BRANO ESTRATTO >>
Negli Stati Uniti aveva realizzato il "sogno americano", quello di emergere, creare un impero economico e diventare famoso. Ma negli States ha anche trovato la morte, nel modo più efferato, accoltellato a tradimento alle spalle, per mano dell'amante della moglie che, insieme, avevano architettato un piano diabolico. Fabio Sementilli, 49 anni, originario di Ceprano, è morto così, lo scorso 23 gennaio nella sua lussuosa villa di Los Angeles. 

Un omicidio brutale sul quale solo adesso, ad oltre sei mesi dall'episodio, è stata fatta piena luce dagli investigatori americani. Sementilli (figlio di una coppia di migranti ciociari partiti da Ceprano). come riportano le agenzie internazionali, hairdresser delle dive e vicepresidente della Wella, è quindi stato ammazzato nella sua casa di Woodland Hills a Los Angeles. Secondo le autorità locali ad architettare l'omicidio sarebbe stata la moglie, Monica Crescentini, 45 anni, in accordo con l'amante, Robert Louis Baker, 55 anni. I due avrebbero cospirato alle spalle dello stylist con l'obiettivo di incassare i soldi dell'assicurazione sulla vita. A provarlo sarebbe stato uno scambio di telefonate ed email.

CONSEGNA 1 >>
Ricopia la parte dell'articolo sull'omicidio di Fabio Sementilli che si apre con le parole contenenti "Negli Stati Uniti" e si chiude con "di Los Angeles.".
CONSEGNA 2 >>
Scrivi il seguito dell'articolo sull'omicidio di Fabio Sementilli, partendo dal punto in cui si interrompe.
Le voci riportate qui provengono da una fonte diversa.

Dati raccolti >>
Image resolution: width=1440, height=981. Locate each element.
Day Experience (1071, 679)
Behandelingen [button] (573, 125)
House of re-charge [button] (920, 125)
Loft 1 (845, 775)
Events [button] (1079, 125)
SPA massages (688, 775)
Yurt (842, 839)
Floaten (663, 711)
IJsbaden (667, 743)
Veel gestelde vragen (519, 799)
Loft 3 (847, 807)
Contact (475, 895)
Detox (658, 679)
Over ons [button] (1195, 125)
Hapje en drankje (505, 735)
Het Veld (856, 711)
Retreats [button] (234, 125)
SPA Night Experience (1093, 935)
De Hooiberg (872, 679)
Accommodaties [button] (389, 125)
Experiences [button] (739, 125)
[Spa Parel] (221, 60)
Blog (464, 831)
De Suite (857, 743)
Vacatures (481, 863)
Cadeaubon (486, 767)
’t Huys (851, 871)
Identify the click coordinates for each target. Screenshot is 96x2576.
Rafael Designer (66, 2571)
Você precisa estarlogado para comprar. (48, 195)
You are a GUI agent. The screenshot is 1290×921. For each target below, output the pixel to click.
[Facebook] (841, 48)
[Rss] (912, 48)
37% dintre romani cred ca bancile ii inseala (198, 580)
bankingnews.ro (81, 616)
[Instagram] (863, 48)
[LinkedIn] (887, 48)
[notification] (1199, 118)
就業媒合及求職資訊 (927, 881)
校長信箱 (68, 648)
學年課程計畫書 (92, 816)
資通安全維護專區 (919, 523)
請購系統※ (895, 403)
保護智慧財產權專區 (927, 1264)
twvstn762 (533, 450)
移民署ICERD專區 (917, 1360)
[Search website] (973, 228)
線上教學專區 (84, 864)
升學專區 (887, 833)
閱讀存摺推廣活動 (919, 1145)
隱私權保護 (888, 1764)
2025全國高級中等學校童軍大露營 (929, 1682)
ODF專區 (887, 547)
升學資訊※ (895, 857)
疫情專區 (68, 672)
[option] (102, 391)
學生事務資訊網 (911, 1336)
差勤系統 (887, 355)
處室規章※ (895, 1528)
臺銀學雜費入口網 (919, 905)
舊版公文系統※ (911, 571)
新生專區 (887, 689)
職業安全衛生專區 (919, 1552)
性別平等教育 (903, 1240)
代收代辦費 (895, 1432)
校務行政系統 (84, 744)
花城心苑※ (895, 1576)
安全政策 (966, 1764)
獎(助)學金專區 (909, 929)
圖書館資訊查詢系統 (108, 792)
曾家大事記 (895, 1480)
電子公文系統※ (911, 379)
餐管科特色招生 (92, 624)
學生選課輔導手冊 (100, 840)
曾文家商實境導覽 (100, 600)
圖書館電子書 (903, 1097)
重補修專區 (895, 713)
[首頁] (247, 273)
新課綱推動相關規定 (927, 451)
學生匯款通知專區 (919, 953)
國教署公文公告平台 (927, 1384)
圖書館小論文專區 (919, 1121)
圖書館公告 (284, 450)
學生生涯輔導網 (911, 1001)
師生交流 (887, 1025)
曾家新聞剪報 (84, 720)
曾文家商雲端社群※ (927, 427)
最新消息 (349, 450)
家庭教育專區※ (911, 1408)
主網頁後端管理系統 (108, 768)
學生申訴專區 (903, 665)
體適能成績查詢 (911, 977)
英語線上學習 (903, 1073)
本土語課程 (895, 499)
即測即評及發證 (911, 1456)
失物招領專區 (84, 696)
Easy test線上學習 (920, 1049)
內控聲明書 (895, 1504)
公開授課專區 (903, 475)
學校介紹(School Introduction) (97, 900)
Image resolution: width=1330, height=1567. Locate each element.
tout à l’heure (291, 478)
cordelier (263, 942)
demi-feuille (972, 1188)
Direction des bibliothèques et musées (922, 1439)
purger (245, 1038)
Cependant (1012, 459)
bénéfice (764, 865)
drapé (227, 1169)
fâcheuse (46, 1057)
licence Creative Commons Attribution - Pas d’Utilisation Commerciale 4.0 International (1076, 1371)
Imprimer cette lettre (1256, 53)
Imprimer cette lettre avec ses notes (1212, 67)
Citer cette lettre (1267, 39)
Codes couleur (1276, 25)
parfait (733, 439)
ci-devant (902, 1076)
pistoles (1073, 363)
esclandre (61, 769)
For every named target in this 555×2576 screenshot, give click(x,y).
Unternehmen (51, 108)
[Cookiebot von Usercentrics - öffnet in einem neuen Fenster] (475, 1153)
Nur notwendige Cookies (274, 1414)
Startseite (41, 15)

RISPOSTA 1 >>
Negli Stati Uniti aveva realizzato il "sogno americano", quello di emergere, creare un impero economico e diventare famoso. Ma negli States ha anche trovato la morte, nel modo più efferato, accoltellato a tradimento alle spalle, per mano dell'amante della moglie che, insieme, avevano architettato un piano diabolico. Fabio Sementilli, 49 anni, originario di Ceprano, è morto così, lo scorso 23 gennaio nella sua lussuosa villa di Los Angeles.

RISPOSTA 2 >>
Diabolico il piano studiato per uccidere l'hairdresser. Baker, l'amante della moglie, e un altro complice, ancora sconosciuto, dopo aver ricevuto dalla moglie Monica i codici per disinnescare il sistema di allarme della villa, si sarebbero introdotti nell'edificio e avrebbero accoltellato alle spalle Sementilli, in quel momento seduto sul patio, lasciandolo in una pozza di sangue. A far saltare il piano sarebbe stato Baker che, probabilmente nella furia del momento, si sarebbe tagliato un dito con tracce del suo sangue trovate in cucina. Subito dopo i killer avrebbero inscenato una rapina, ma gli indizi lasciati sulla scena criminis hanno portato al loro arresto. Ora i procuratori della Corte americana stanno valutando se chiedere la pena di morte.

La notizia. diffusasi sui principali organi di stampa internazionali, è arrivata rapidamente anche in provincia di Frosinone, a Ceprano, paese di partenza dei genitori di Sementilli, e anche a Roma dove oggi vivono alcuni cugini. Tutti, ricordandolo, sono rimasti sgomenti per l'accaduto.